Requirements:
1. Answer these questions from the story about Nasir below, one line each:
(a) In which area of Karachi did Nasir live with his family?
(b) About how long did the group stay in Lahore?
(c) In what language did Nasir speak to the cleric?
2. The story about Nasir below mentions the writers whose works Nasir owned in Urdu translation. List all of them.
3. Carry on the story about Nasir below, picking up right after its final sentence.

Illustration by Abro
Illustration by Abro

While on a recent trip to Germany, I had the chance to catch up with the mutual friend of an old buddy of mine.

The buddy’s name was Nasir and we were members of a progressive student outfit at a local college in Karachi in the mid-1980s. Nasir came from a lower-middle-income group and lived with his family in a tiny apartment in the city’s Burns Road area. I remember he used to have a large collection of Urdu translations of the works of Marx, Mao, Lenin and Trotsky.

In those days we were also great admirers of Benazir Bhutto who was in exile.

Just before Benazir Bhutto decided to return from exile in 1986, a group of activists from my college were planning to travel to Lahore, where she was to hold her first public rally after her return.


A case of what goes around, comes around …


Nasir and I journeyed to Lahore with this group and stayed at a rundown apartment of a friend’s cousin in a congested area where our group gathered to plan its bit in making Benazir’s rally a success.

Right behind the apartment building was a mosque with a booming loudspeaker. We were in Lahore for about three weeks, and every Friday, the cleric of the mosque would deliver a fiery sermon in which he would urge mothers to send their sons to take part in the armed struggle against the Soviets in Afghanistan.

Most of us would be sleeping at the time of the sermon, thanks to the long nights we used to spend discussing politics. But some parts of the sermon almost always yanked everyone up, before we tried going back to sleep again.

One such Friday, Nasir got up grumbling like a cranky old man and then suddenly announced that he was going to the mosque.

Most of us in the apartment were surprised by this dramatic declaration because he was considered to be the most surkha (Urdu slang for communist) of us urban, wayward Cold War ‘Marxists’. He asked me to accompany him.

“What for?” I protested.

“Abay buss, inn molvi sahib sey milna hai (I just have to meet this cleric),” he said, washing his face in the tiny bathroom. “Just come,” he said.

So I did. When we reached the mosque, the cleric was done with his loud ‘let’s go to Afghanistan’ sermon and was in the process of leading the Friday prayers. We waited, even though I still had no idea what Nasir had in mind.

Once the prayers were over, we moved in. Nasir went straight for the cleric. Speaking in Punjabi, he asked him why it was important for us to go to Afghanistan.

The cleric gave him a smug smile.

Nasir continued: “The thing is, maulvi sahib, these sermons have really inspired me to go to Afghanistan and fight alongside our brothers against the communists!”

Recorded information:

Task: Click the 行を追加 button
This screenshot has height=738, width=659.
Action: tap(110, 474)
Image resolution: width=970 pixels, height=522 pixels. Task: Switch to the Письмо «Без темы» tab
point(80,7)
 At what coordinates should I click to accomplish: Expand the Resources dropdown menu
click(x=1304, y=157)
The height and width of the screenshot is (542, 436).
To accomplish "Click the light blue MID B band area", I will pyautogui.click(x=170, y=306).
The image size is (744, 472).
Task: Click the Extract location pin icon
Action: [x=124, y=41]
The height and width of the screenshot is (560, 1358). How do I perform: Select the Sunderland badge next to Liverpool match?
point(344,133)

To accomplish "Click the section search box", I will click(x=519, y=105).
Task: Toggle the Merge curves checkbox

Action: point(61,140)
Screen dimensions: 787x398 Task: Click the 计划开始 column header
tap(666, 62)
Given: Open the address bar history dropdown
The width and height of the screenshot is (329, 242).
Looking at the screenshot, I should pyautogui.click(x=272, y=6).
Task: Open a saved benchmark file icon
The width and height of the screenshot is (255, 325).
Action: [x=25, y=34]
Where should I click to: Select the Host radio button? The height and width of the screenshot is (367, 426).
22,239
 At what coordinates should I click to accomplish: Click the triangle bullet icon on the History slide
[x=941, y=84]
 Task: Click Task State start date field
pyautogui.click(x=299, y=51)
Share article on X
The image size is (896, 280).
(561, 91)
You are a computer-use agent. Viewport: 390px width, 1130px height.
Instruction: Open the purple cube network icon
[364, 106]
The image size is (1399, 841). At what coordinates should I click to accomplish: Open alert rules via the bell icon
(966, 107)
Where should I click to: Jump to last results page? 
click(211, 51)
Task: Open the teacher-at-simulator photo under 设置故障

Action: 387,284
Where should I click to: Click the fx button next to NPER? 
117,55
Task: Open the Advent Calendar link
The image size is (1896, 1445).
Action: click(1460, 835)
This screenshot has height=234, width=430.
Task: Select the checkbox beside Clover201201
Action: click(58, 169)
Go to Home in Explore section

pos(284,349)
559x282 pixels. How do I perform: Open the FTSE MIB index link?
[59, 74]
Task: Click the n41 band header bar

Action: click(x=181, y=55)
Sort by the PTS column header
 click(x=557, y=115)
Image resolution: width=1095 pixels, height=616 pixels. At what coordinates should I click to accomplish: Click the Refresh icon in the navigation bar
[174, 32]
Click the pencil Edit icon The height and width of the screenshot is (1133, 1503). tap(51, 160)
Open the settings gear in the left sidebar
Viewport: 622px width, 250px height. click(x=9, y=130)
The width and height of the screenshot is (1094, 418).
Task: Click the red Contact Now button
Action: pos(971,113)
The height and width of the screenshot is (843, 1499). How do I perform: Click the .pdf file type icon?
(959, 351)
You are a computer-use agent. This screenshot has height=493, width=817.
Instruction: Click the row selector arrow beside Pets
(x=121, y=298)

Results of the exercise:
1.
(a) Burns Road
(b) About three weeks
(c) Punjabi

2. Marx, Mao, Lenin, Trotsky

3.
“Bless you!” Replied the cleric — a sturdy and stern looking man, maybe in his early 30s, and (as we later learned) a passionate sympathiser of one of the many puritanical groups that had begun to sprout during the Ziaul Haq dictatorship. “I have sent many brave boys like you to Afghanistan,” he proudly claimed.

“Bless you!” said Nasir, echoing the cleric. “So be it! My friend here and I shall leave tomorrow for the Afghan border.” But the cleric’s smug smile rapidly turned into a nervous droop, when Nasir added: “… and you are coming with us!”

Looking at the cleric’s expression, I got into the act as well: “That’s true, maulvi sahib. We have heeded the call of our great leader (Zia). You must accompany us as our mentor.”

The cleric’s smug smile had by now turned into a twitchy grin: “Sons, my health is weak, and I have a job here at the mosque. You go, I will join you later.”

“Maulvi sahib,” Nasir replied, “your body is like steel. Your strength is equal to the strength of both of us. Your booming sermons and voice have such power; they will instil fear in the hearts of the Soviets. All those young boys you have sent to Afghanistan would be so inspired and thankful when they see you fighting alongside them. So it is decided then. We leave tomorrow morning after Fajar prayers. We’ll pick you up.”

The cleric just tamely shook his head and hastily bid farewell.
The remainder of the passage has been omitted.